Preventing Network Partition Errors

The DSF uses the Paxos algorithm to avoid split-brain scenarios. Paxos is a proven protocol for reaching consensus or quorum among several participants in a distributed system.

Before any file system metadata is written to Cassandra, Paxos ensures that all nodes in the system agree on the value. If the nodes do not reach a quorum, the operation fails in order to prevent any potential corruption or data inconsistency. This design protects against events such as network partitioning, where communication between nodes may fail or packets may become corrupt, leading to a scenario where nodes disagree on values. The DSF also uses time stamps to ensure that updates are applied in the proper order.

Resolving Bad Disk Resources

The DSF incorporates a Curator process that performs background housekeeping tasks to keep the entire cluster running smoothly.

The multiple responsibilities of Curator include ensuring file system metadata consistency and combing the extent store for corrupt and under replicated data.
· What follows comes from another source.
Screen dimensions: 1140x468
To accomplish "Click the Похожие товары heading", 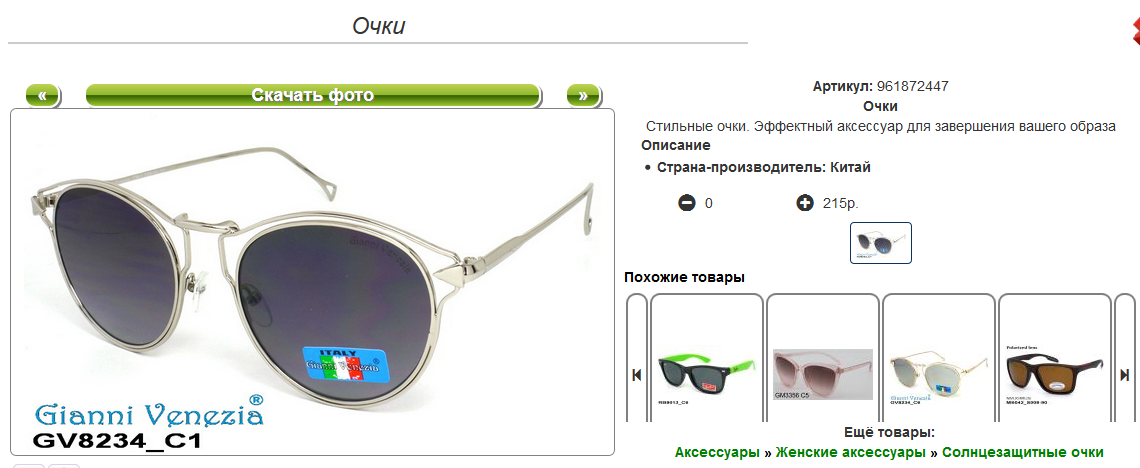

Also, Curator scans extents in successive passes, computes each extent’s checksum, and compares it with the metadata checksum to validate consistency. If the checksums do not match, the corrupted extent is replaced with a valid extent from another node. This proactive data analysis protects against data loss and identifies bad sectors you can use to detect disks that are about to fail.

Maintaining Availability: Node and Rack Failure

The cluster orchestrator running in the cloud service is responsible for maintaining your intended capacity under rack and node failures.

Instances in the cluster are deployed using a partition placement group with seven partitions. A placement group is created for each instance type and the instances are maintained well balanced within the placement group. The placement group + partition number is translated into a rack ID of the node. This enables ADSF to place meta data and data replicas in different fault domains.

Figure. Nutanix Clusters on AWS –- Partition Placement (Multi)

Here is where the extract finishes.